In Eddaic account of a feud between the Hundings and the Wulfings surrounding Helgi Hundingsbane may correspond to the Lombard story, and Malone (1926) explains the whole story of Lamicho as the Hunding version of the same feud. Jacob Grimm (1848) compared the story of Lamicho to the German legends of the origins of the Welfen, in German legend tracing their ancestry to fostered babes who were given the surname of "whelps" (Harris 2004). Hundings also appear in Sturlaugs saga starfsama, where they are a tribe of Cynocephali dwelling in Hundingjaland, which is apparently in much the same latitudes as Bjarmaland. These Hundings may relate to those Cynocephali mentioned by Adam of Bremen.

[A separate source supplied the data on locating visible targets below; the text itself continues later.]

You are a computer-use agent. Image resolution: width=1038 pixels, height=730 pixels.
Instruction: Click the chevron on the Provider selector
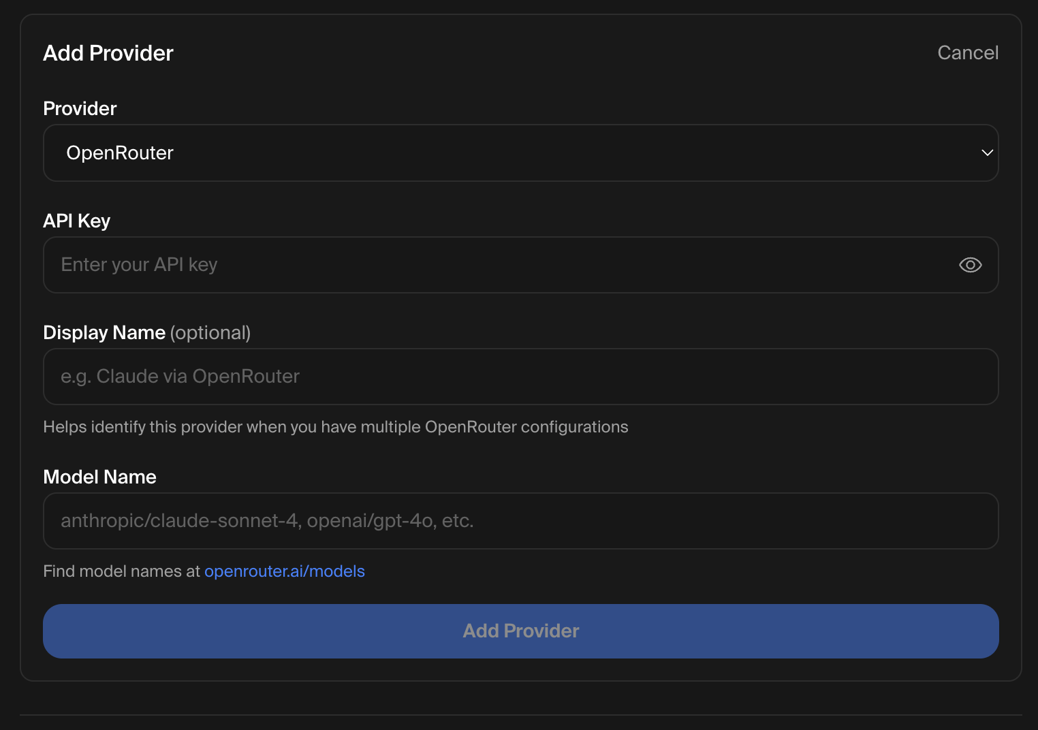pos(987,153)
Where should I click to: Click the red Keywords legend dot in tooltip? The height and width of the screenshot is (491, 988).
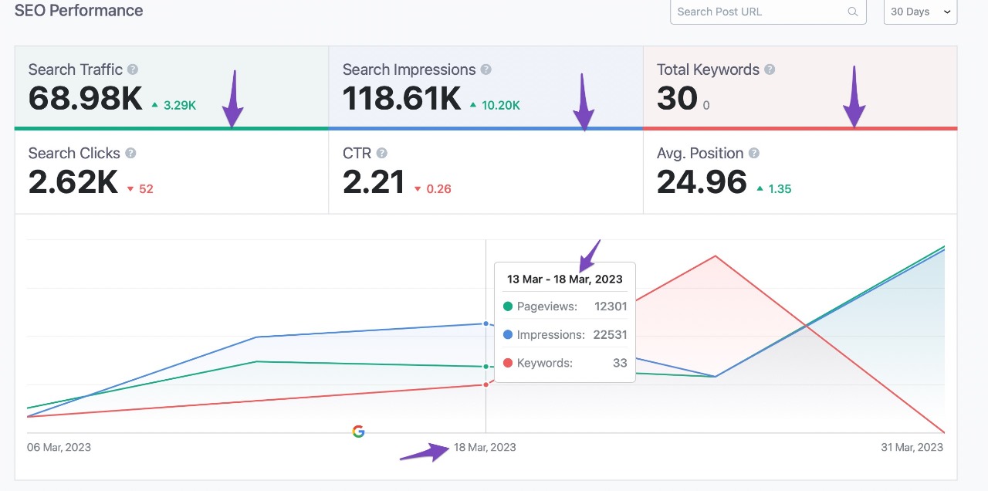508,363
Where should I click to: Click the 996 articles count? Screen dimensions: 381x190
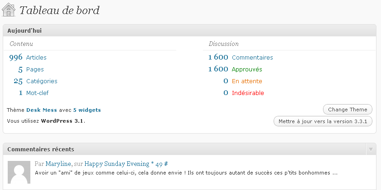pyautogui.click(x=16, y=58)
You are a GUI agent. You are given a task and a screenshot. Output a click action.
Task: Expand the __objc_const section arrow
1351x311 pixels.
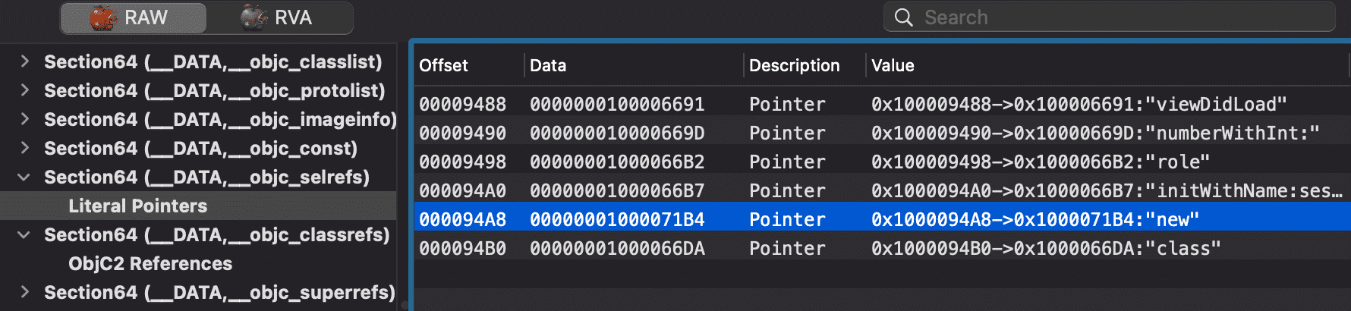24,148
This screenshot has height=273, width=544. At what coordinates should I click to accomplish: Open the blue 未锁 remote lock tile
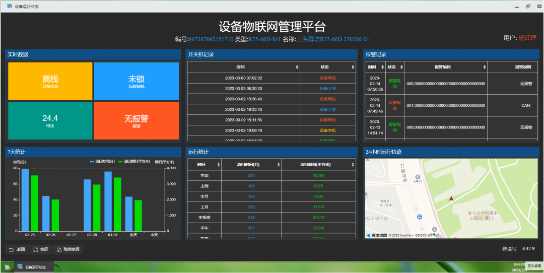[x=136, y=81]
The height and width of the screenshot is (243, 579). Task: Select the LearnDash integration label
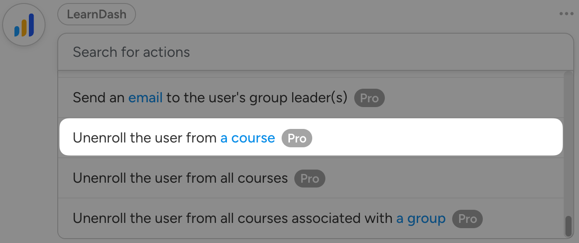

The Hundingas in Old English literature are mentioned in Beowulf, and in Widsith. The Widsith poem mentions the Hundings twice, once in a list of Germanic clans, as ruled by Mearchalf, and a second time among outlandish tribes and peoples, in the sequence mid hæðnum ond mid hæleþum ond mid hundingum "with heathens, heroes and dog-people", implying a re-interpretation of the name as a remote people of "heathen hounds".[5] This re-interpretation is complete in a later Anglo-Saxon manuscript on the Marvels of the East, where the Cynocephali are glossed as healf hundingas.[6]
It’s rather interesting how there’s so many stories, and in the case of the Lombards some scientific evidence, that places various continental Germanic tribes’ origins in Scandinavia.

Jordanes placed the Heruli origin in current day Sweden for instance. Here’s a map attempting to illustrate his placement of various peoples’ origins:
Image

Jordanes, himself a romanized Goth, also put the Goth origin there in his work Getica:
The Getica begins with a discussion of a large island named Scandza, which faces the mouth of the Vistula river and had been described by the writers Claudius Ptolemy and Pomponius Mela. Jordanes reports this island to be the original home of many different peoples including the Goths, who have swarmed like bees from there (16-25). Jordanes commences the history of the Goths with the emigration of a Gothic king named Berig with three ships from Scandza to Gothiscandza (25, 94), in the distant past.